Biomarkers in acute kidney injury - pathophysiological basis and clinical performance.

作者信息

Schrezenmeier E V, Barasch J, Budde K, Westhoff T, Schmidt-Ott K M

机构信息

Department of Nephrology, Charité - Universitätsmedizin Berlin, Berlin, Germany.

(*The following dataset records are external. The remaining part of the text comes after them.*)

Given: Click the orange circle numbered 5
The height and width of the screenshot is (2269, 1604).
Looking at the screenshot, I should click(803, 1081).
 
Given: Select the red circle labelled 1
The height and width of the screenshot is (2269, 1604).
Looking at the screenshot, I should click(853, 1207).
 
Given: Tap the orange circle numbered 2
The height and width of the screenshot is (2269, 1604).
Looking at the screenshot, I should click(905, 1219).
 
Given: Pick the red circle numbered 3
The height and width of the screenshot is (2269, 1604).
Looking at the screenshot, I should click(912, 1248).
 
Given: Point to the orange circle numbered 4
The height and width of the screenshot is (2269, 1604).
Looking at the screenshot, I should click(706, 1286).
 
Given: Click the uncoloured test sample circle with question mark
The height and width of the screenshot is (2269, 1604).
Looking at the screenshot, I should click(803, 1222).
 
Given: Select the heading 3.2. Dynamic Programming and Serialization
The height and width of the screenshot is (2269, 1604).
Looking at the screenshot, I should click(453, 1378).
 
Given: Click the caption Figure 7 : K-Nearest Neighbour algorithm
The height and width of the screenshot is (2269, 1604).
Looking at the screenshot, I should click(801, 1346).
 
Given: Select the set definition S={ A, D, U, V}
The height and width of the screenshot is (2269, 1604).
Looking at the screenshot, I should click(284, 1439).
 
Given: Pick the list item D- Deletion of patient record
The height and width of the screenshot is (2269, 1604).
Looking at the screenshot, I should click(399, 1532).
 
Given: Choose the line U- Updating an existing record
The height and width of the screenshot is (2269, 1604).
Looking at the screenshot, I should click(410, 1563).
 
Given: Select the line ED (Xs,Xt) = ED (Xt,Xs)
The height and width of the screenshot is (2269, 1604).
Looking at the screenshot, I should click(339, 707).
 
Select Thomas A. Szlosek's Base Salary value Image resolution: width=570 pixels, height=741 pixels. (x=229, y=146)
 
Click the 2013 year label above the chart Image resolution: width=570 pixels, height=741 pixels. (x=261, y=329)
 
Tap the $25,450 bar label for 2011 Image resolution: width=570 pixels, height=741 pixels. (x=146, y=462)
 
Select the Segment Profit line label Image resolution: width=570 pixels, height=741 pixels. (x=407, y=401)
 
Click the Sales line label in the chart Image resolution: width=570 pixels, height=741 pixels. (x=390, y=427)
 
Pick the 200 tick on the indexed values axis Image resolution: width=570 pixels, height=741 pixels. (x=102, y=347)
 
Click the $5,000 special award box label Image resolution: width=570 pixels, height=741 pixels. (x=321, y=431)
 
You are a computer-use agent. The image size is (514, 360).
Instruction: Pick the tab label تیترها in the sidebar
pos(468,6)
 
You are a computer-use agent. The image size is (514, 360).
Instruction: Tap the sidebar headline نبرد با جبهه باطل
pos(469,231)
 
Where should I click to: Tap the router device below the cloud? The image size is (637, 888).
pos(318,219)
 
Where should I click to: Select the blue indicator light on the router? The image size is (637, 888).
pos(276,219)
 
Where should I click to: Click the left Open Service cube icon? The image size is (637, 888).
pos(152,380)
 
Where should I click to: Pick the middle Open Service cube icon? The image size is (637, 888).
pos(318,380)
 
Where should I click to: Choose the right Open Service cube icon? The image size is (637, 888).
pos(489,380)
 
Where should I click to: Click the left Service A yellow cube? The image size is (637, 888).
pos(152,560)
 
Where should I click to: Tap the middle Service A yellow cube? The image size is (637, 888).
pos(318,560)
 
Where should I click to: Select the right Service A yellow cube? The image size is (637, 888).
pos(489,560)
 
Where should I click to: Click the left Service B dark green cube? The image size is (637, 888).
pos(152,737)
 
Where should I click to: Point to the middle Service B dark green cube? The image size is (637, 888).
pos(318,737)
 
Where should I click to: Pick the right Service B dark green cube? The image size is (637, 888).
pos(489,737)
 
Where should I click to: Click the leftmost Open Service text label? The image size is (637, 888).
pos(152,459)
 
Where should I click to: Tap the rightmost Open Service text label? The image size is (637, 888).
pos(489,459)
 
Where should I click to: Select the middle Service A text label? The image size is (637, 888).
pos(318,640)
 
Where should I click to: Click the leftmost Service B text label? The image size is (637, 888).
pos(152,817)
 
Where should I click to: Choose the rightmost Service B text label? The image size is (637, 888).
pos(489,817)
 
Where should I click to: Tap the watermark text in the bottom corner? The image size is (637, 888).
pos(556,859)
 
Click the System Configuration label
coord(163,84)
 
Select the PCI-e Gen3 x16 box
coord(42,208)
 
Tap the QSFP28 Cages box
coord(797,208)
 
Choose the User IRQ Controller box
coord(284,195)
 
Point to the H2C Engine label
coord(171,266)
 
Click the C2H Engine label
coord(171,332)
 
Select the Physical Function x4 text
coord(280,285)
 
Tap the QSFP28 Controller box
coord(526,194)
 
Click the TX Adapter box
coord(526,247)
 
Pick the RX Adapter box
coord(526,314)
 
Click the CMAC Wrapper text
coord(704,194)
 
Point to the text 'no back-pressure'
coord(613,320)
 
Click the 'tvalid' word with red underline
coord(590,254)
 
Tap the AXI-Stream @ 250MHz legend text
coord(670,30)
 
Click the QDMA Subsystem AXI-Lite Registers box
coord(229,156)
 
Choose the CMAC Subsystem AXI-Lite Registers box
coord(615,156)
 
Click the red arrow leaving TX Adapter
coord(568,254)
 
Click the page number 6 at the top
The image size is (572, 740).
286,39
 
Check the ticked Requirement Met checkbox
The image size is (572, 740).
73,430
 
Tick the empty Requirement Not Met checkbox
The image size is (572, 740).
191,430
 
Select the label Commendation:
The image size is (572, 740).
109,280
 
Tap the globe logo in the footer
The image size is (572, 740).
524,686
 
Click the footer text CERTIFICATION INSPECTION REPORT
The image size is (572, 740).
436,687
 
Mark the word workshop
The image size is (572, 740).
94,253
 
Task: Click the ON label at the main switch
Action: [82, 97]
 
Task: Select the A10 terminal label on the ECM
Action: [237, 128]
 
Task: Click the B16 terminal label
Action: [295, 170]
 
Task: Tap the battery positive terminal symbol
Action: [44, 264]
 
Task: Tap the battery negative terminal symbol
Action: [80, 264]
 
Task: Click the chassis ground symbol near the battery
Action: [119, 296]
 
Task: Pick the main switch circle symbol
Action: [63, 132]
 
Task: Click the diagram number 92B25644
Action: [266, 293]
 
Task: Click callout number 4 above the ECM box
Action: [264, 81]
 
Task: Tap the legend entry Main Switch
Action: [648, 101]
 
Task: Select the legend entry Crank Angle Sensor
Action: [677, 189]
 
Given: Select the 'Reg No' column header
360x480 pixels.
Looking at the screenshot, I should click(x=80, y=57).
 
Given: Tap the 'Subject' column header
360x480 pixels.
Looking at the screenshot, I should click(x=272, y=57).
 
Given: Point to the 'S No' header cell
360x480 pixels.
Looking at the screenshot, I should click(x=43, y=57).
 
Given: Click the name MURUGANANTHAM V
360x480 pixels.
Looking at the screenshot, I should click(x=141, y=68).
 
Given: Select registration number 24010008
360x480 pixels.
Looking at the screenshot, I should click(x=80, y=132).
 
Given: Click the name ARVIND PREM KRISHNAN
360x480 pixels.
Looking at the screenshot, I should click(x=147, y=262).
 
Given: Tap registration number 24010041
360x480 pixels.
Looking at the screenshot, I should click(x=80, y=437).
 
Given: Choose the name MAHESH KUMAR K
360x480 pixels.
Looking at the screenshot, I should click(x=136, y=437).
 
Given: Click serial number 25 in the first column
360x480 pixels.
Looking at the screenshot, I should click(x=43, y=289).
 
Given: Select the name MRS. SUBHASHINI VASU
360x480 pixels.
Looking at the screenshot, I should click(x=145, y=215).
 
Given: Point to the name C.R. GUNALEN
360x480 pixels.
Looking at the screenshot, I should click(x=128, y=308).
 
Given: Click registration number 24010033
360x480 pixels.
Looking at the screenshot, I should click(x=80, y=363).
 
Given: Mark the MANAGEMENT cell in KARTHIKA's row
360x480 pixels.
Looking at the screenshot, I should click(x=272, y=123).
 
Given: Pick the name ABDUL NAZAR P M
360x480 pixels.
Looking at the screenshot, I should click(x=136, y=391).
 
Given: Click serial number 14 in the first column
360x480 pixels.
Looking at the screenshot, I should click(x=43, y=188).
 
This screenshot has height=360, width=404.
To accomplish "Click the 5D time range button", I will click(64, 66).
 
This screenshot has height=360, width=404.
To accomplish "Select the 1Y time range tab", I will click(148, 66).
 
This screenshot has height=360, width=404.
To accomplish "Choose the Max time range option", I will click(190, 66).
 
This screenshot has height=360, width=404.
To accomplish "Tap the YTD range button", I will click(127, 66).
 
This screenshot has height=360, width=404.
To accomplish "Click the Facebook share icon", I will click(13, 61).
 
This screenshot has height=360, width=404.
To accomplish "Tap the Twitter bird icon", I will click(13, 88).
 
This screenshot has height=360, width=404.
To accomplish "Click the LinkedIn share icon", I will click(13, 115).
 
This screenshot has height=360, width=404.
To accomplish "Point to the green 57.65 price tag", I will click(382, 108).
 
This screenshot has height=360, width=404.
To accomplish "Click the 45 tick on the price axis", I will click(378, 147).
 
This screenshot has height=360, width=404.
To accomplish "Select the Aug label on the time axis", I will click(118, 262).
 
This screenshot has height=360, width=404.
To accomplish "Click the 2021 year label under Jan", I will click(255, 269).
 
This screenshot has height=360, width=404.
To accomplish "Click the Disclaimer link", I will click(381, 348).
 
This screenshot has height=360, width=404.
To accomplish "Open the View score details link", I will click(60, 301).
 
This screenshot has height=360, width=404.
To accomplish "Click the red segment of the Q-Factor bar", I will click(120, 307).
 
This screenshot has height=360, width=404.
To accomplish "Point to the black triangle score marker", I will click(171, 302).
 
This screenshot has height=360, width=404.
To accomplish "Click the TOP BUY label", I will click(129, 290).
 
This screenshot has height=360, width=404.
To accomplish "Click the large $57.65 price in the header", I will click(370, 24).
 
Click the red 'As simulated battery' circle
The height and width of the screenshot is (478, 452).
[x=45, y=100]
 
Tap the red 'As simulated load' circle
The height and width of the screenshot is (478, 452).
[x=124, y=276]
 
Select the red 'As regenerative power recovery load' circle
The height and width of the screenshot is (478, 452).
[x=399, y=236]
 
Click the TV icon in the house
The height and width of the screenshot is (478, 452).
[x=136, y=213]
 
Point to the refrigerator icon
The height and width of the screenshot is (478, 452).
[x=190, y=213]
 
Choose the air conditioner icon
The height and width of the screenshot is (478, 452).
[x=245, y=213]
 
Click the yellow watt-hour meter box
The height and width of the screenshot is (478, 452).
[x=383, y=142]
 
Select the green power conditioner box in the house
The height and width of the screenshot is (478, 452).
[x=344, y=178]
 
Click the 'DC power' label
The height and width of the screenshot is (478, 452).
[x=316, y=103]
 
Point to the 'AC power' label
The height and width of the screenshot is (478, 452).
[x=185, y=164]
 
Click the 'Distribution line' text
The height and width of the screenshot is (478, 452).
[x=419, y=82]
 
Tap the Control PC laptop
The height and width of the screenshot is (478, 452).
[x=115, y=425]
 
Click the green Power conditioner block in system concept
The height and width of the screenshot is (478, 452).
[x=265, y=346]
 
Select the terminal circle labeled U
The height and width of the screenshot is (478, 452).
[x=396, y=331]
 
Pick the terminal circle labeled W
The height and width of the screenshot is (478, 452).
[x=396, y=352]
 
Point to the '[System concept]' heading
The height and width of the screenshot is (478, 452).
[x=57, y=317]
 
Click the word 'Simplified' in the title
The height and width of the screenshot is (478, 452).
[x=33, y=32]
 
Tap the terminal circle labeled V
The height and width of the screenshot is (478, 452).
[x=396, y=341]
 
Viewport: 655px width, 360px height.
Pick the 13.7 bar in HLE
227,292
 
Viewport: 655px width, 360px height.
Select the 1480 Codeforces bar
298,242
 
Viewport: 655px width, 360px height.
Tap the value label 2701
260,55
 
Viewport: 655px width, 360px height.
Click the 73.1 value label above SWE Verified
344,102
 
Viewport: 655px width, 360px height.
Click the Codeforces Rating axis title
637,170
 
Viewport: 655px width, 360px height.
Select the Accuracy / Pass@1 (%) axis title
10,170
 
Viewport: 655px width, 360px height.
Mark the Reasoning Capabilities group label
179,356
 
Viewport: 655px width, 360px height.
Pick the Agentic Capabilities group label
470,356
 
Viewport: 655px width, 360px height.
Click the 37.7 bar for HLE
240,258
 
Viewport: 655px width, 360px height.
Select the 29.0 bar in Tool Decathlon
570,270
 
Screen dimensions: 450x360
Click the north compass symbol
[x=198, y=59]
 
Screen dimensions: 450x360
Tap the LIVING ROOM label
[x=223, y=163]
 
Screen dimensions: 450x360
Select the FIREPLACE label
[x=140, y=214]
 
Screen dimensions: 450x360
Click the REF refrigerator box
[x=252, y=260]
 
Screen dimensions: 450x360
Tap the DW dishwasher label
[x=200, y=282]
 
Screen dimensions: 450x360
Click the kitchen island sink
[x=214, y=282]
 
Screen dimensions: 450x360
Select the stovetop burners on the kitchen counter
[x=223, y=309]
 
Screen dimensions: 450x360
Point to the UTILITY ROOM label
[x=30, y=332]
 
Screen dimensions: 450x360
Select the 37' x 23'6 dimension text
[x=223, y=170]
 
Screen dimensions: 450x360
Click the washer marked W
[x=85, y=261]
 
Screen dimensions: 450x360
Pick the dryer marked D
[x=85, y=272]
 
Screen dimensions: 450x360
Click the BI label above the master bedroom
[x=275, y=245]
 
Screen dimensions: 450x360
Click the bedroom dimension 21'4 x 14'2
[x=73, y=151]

Max Delbrück Center for Molecular Medicine in the Helmholtz Association, Berlin, Germany.

出版信息

Acta Physiol (Oxf). 2017 Mar;219(3):554-572. doi: 10.1111/apha.12764. Epub 2016 Aug 25.

Abstract

Various biomarkers of acute kidney injury (AKI) have been discovered and characterized in the recent past. These molecules can be detected in urine or blood and signify structural damage to the kidney. Clinically, they are proposed as adjunct diagnostics to serum creatinine and urinary output to improve the early detection, differential diagnosis and prognostic assessment of AKI. The most obvious requirements for a biomarker include its reflection of the underlying pathophysiology of the disease. Hence, a biomarker of AKI should derive from the injured kidney and reflect a molecular process intimately connected with tissue injury. Here, we provide an overview of the basic pathophysiology, the cellular sources and the clinical performance of the most important currently proposed biomarkers of AKI: neutrophil gelatinase-associated lipocalin (NGAL), kidney injury molecule-1 (KIM-1), liver-type fatty acid-binding protein (L-FABP), interleukin-18 (IL-18), insulin-like growth factor-binding protein 7 (IGFBP7), tissue inhibitor of metalloproteinase 2 (TIMP-2) and calprotectin (S100A8/9). We also acknowledge each biomarker's advantages and disadvantages as well as important knowledge gaps and perspectives for future studies.

摘要

近年来,人们发现并鉴定了多种急性肾损伤(AKI)的生物标志物。这些分子可在尿液或血液中检测到,表明肾脏存在结构损伤。临床上,它们被提议作为血清肌酐和尿量的辅助诊断指标,以改善AKI的早期检测、鉴别诊断和预后评估。生物标志物最明显的要求包括反映疾病的潜在病理生理学。因此,AKI的生物标志物应源自受损肾脏,并反映与组织损伤密切相关的分子过程。在此,我们概述了目前最重要的AKI生物标志物的基本病理生理学、细胞来源和临床性能:中性粒细胞明胶酶相关脂质运载蛋白(NGAL)、肾损伤分子-1(KIM-1)、肝型脂肪酸结合蛋白(L-FABP)、白细胞介素-18(IL-18)、胰岛素样生长因子结合蛋白7(IGFBP7)、金属蛋白酶组织抑制剂2(TIMP-2)和钙卫蛋白(S100A8/9)。我们还认识到每种生物标志物的优缺点以及未来研究中重要的知识空白和前景。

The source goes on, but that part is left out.